Wed March 27, 2024 - Northeast Edition #8
StreetsblogMASS


Rendering courtesy of the Massachusetts Department of Conservation and Recreation

The Massachusetts Department of Conservation and Recreation (DCR) is moving ahead with plans to transform a portion of the Leo Birmingham Parkway in the western Boston neighborhoods of Allston and Brighton into one with a smaller footprint and a new shared-use pathway.

The news was reported March 25 by StreetsblogMASS, a non-profit online news source based in Boston.

The Birmingham Parkway is currently a four- to six-lane highway that runs parallel to three other highways along the south bank of the Charles River west of downtown Boston.

It currently has no sidewalks for most of its length, and its two existing crosswalks are at either end of the highway, over a half-mile apart from each other.

Under the DCR's plans, the parkway's width would be cut in half, replacing a divided four-lane highway with a 30-ft.-wide, two-lane city street, and a much narrower 12-ft.-wide shared-use path running parallel on the north side of the roadway.

The plan also would install new traffic signals at Birmingham Parkway's intersection with Beacon Street on its western end, and at the three-way junction of Birmingham, and Market and Lincoln streets on the eastern end, StreetsblogMASS noted.

According to a public hearing the DCR hosted in February, the agency hopes to finalize the project's blueprints in the next few months and have the project ready to go to bid for construction this summer.

A Bypass of a Bypass

The Charles River shoreline is notoriously choked with DCR-owned riverfront highways of dubious utility, StreetsblogMASS said.

But this section of the riverfront in Brighton is an especially egregious example of the agency's century-long campaign to pave the Commonwealth's riverfront parkland.

Along this mile-long stretch of the river, the state agency maintains the four-lane Soldier's Field Road, the four- to six-lane Arsenal Street, and the two- to three-lane Greenough Boulevard — and all of those DCR-controlled highways run parallel to the eight-lane Massachusetts Turnpike.

That Birmingham Parkway exists at all turns out to be a historic fluke.

According to the National Register of Historic Places entry for the Charles River Reservation, "While the [Metropolitan Parks Commission] and its successor after 1919, the Metropolitan District Commission (MDC), acquired as much land as it could along the riverbanks, in some cases land was not available.
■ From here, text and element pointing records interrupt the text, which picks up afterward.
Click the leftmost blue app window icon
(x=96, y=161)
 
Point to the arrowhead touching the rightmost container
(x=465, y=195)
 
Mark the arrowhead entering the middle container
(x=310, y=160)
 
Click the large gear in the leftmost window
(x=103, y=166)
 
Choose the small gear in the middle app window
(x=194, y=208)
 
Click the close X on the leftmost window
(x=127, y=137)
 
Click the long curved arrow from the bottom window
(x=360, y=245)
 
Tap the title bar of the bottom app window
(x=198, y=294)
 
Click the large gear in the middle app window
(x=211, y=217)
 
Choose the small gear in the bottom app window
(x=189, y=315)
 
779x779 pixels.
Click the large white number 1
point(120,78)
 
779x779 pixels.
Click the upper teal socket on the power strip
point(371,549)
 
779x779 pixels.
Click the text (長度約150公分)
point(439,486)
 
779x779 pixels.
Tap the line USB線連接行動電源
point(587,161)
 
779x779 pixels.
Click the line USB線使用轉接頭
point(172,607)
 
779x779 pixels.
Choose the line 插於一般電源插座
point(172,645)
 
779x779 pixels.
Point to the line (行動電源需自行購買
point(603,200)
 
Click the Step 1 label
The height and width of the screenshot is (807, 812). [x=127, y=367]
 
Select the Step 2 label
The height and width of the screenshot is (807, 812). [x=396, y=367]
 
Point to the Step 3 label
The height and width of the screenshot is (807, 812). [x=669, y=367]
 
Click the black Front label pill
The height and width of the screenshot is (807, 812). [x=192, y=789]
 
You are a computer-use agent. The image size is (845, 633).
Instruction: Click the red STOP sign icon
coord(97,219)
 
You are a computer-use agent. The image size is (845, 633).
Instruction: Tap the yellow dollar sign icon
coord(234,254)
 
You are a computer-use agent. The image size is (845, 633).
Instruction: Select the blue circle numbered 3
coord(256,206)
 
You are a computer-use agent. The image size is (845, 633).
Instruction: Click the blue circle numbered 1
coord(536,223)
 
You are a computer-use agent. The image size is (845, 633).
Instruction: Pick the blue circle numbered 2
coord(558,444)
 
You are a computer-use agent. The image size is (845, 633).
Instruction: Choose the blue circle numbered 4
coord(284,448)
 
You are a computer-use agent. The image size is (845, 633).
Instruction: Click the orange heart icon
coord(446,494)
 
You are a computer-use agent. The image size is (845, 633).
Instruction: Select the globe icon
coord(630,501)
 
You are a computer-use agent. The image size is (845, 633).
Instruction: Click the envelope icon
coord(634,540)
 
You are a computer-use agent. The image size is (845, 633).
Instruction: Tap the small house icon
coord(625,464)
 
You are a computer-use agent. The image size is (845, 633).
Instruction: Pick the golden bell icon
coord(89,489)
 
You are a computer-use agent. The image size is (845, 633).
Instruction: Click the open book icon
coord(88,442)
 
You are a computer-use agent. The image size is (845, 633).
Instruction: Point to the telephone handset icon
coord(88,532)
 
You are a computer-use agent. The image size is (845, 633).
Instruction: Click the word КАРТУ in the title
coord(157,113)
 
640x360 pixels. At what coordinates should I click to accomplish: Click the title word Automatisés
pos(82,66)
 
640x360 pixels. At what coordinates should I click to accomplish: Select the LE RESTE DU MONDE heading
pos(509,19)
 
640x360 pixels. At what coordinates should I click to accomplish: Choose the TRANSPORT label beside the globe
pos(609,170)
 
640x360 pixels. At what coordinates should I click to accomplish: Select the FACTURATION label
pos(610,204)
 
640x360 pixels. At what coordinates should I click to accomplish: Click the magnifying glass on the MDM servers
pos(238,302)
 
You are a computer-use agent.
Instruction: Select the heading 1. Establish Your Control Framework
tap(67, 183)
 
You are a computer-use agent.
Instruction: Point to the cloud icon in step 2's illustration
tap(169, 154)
Such was the case with the Brighton Abbatoir (a slaughterhouse) located just west of Market Street along the southern edge of the river. Since a river parkway was not feasible initially in that section, the MDC routed the parkway a short distance to the south of the river. This segment, completed in 1936, was known as Leo Birmingham Parkway. Ironically, it was only a few years later, in the 1940s, that the abbatoir closed and the MDC was able to acquire land along the river, allowing the extension of Soldiers Field Road from Arsenal Street to North Beacon Street."

The opening of the Massachusetts Turnpike in the late 1950s made the Birmingham Parkway even more redundant for motor vehicle traffic, the Boston news source reported.

DCR Plan Hinted at Eliminating the Road Altogether

In the DCR's official Parkways Master Plan, published in 2021, the agency confirmed that "regional traffic demand is served by adjacent corridors" and suggested that future plans for the highway should investigate the possibility of getting rid the road completely.

"The parkway can be restored to parkland with through access for non-motorized users," the Parkways Master Plan noted. "Recreational facilities could be added, such as playing fields, a skate park or an open-air restaurant."

If the DCR had pursued that recommendation, an additional 2 acres could be available for new recreational facilities and greenery.

StreetsblogMASS reached out to the DCR March 25 to understand why it decided to use the state's tax dollars to re-bury the parkland under 2 acres of asphalt instead. In addition, the news source asked the agency how much it plans to spend on the new roadway project but did not receive an immediate response.